** DATASET CONTENT **
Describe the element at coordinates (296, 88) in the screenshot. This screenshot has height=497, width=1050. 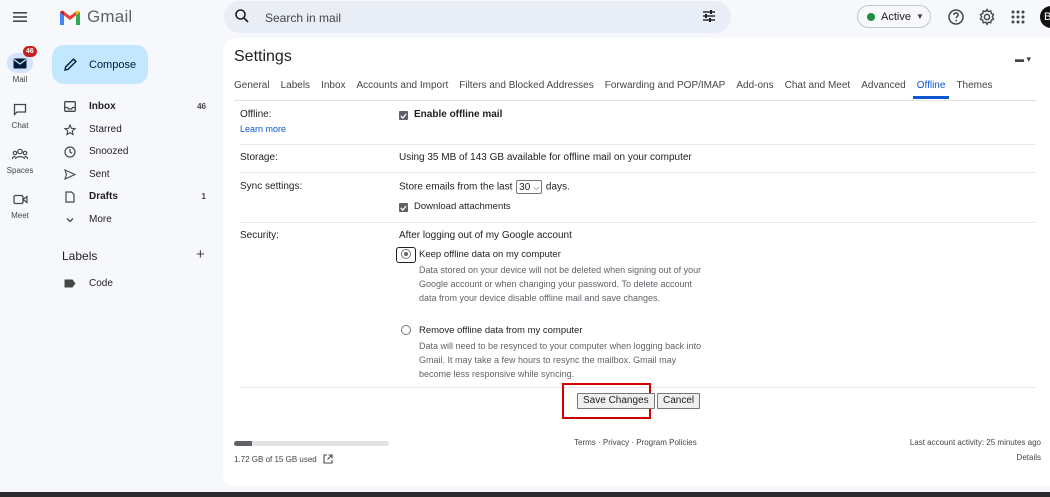
I see `tab-labels: Labels` at that location.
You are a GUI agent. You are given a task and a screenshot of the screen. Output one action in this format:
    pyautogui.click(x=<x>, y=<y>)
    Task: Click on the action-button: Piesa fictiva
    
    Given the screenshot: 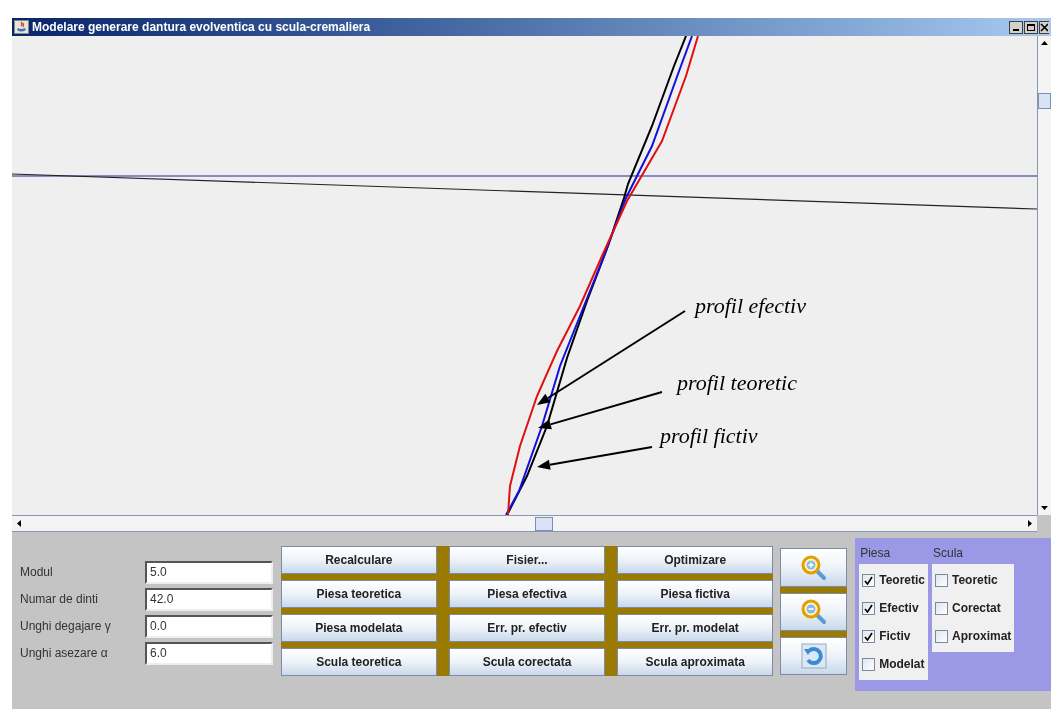 What is the action you would take?
    pyautogui.click(x=696, y=594)
    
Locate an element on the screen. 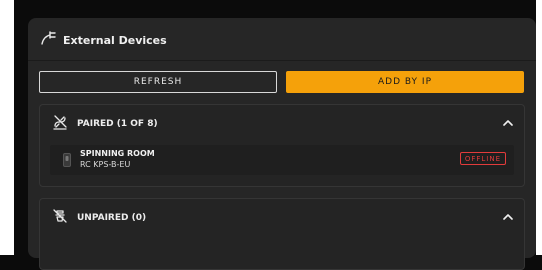  paired-section-label: PAIRED (1 OF 8) is located at coordinates (118, 124).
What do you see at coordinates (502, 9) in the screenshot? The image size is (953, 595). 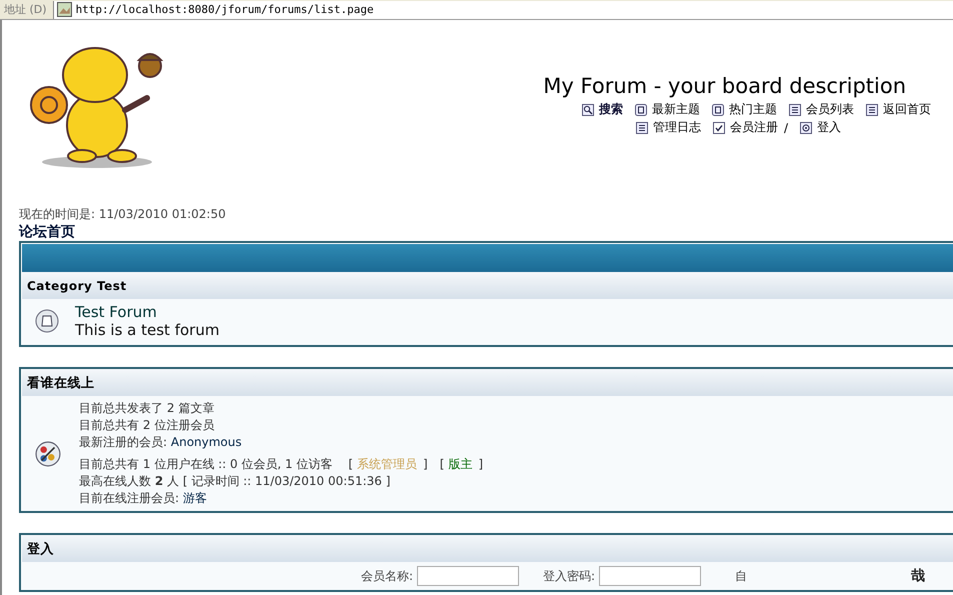 I see `address-field: http://localhost:8080/jforum/forums/list.page` at bounding box center [502, 9].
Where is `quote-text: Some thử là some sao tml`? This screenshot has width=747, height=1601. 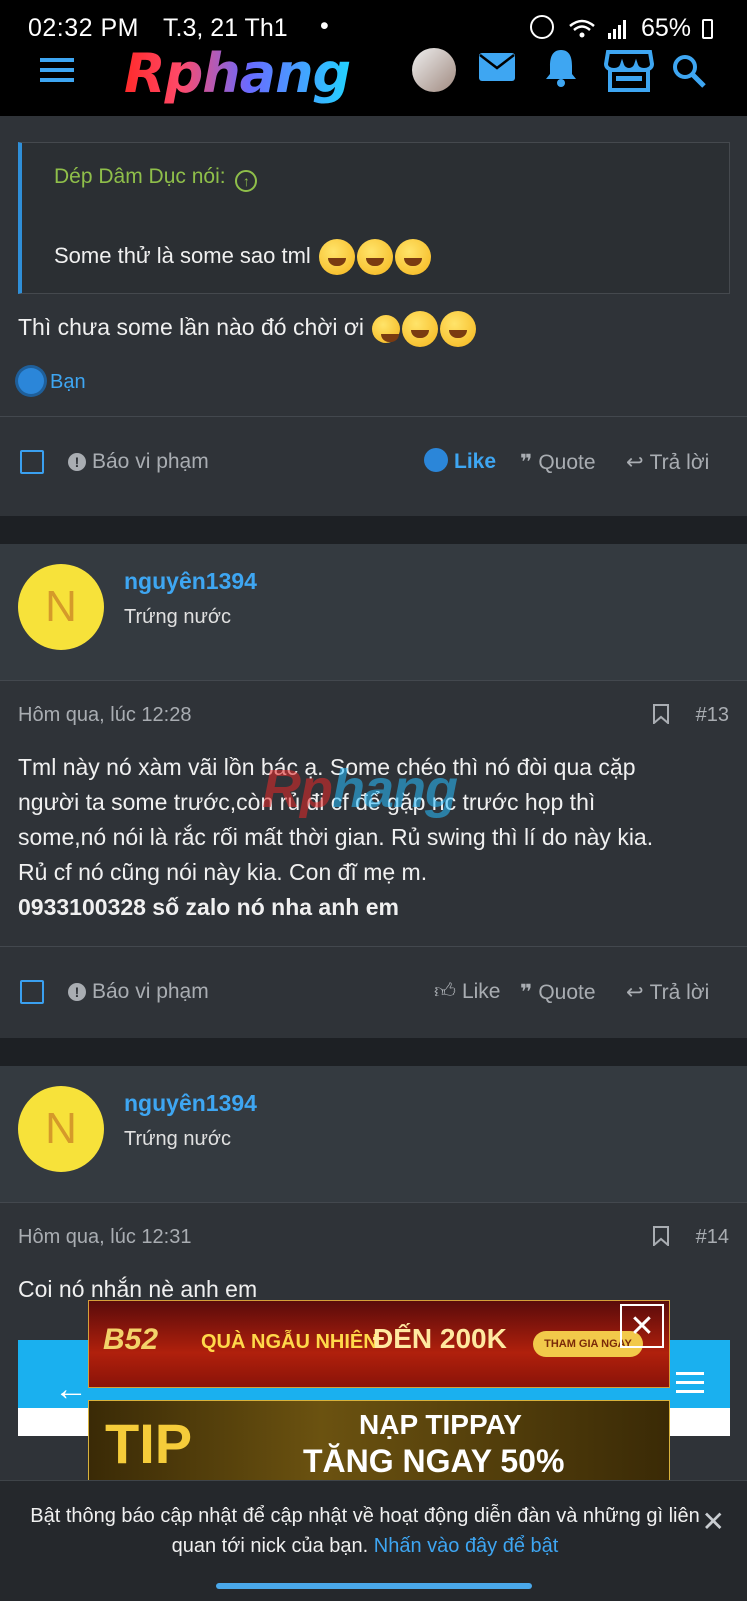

** PROBLEM DETAILS **
Rewrite the records from their start through the line that contains "at that location.", inclusive, putting "Identify" in place of "Describe" and leaving everything else unchanged. Omit the pictures from your answer.

** EXERCISE RESULT **
Identify the element at coordinates (296, 88) in the screenshot. This screenshot has height=497, width=1050. 
I see `tab-labels: Labels` at that location.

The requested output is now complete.